In February 2025, Paterson signed a contract to play for Middlesex in the first half of that year's county championship season.

==International career==
In January 2017, he was included in South Africa's Twenty20 International (T20I) squad for their series against Sri Lanka, and made his T20I debut on 25 January 2017. The following month, he was included in South Africa's One Day International (ODI) squad for their series against New Zealand. In October 2017, he was named as Morné Morkel replacement for the second Test against Bangladesh. The same month, he was named in South Africa's One Day International (ODI) squad for the series against Bangladesh. He made his ODI debut for South Africa against Bangladesh on 15 October 2017.

In December 2018, he was added to South Africa's Test squad for the series against Pakistan, but he did not play. In December 2019, he was named in South Africa's Test squad for their series against England. He made his Test debut for South Africa, against England, on 16 January 2020.

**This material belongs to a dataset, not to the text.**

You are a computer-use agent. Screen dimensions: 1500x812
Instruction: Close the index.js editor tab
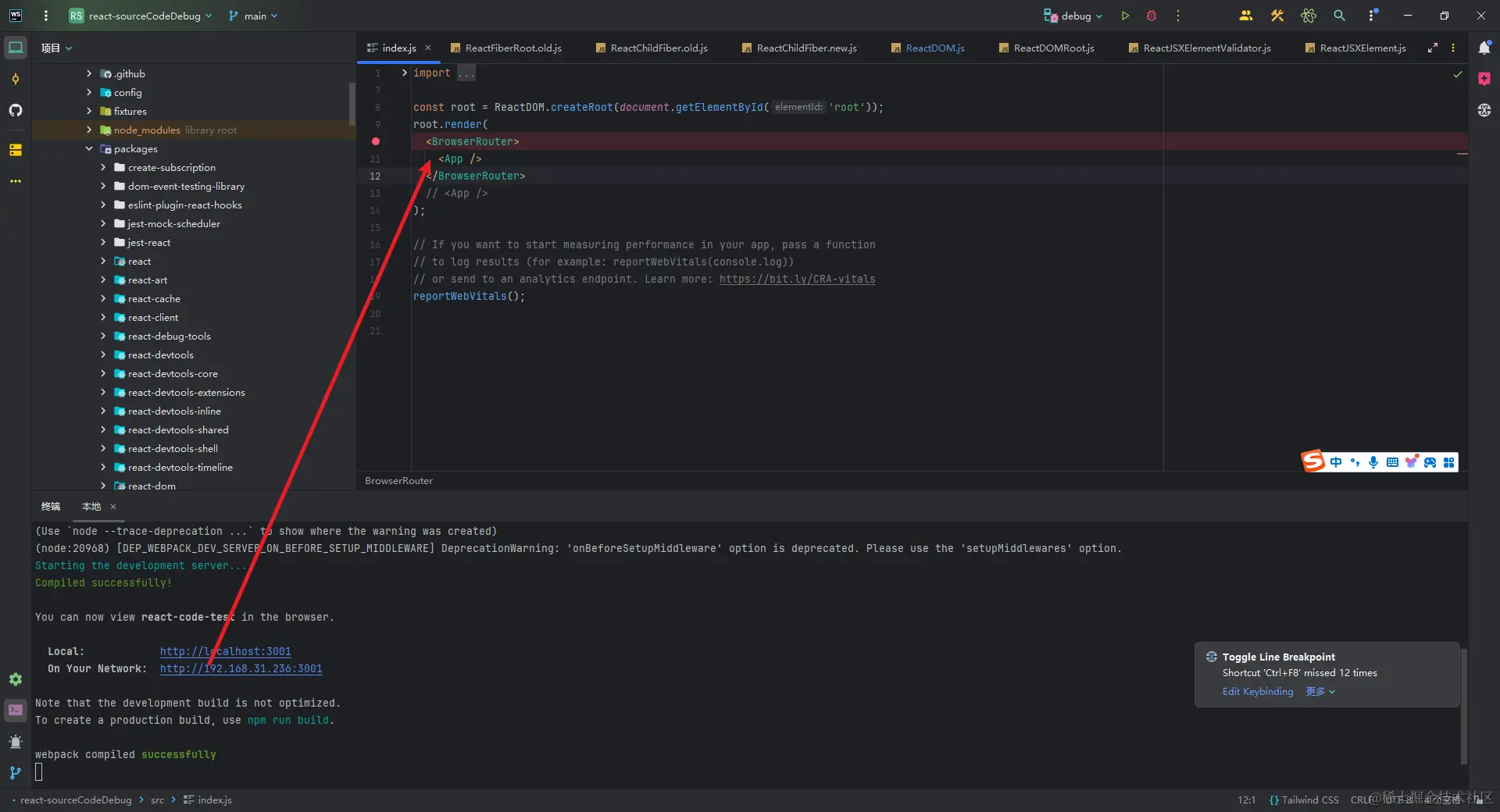pos(428,48)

Four years after his first two Test appearances against England, Paterson was recalled to the South Africa squad for their two-match series with New Zealand in February 2024. He took five wickets across the two games and retained his place in the 16-man squad named for the tour of the West Indies in August 2024. In October 2024, he was named in South Africa's Test squad for their away series against Bangladesh. In November 2024, he was named in South Africa's Test squad for their home series against Sri Lanka. On 7 December 2024, during Sri Lanka's first innings of the second and final Test match of the series, he picked up his maiden five-wicket haul in only his sixth test appearance at the age of 35. Later that month, Paterson took his second Test match five-wicket haul on the opening day of the first in a two-match home series against Pakistan, finishing with 5/61 as the visitors were bowled out for 211.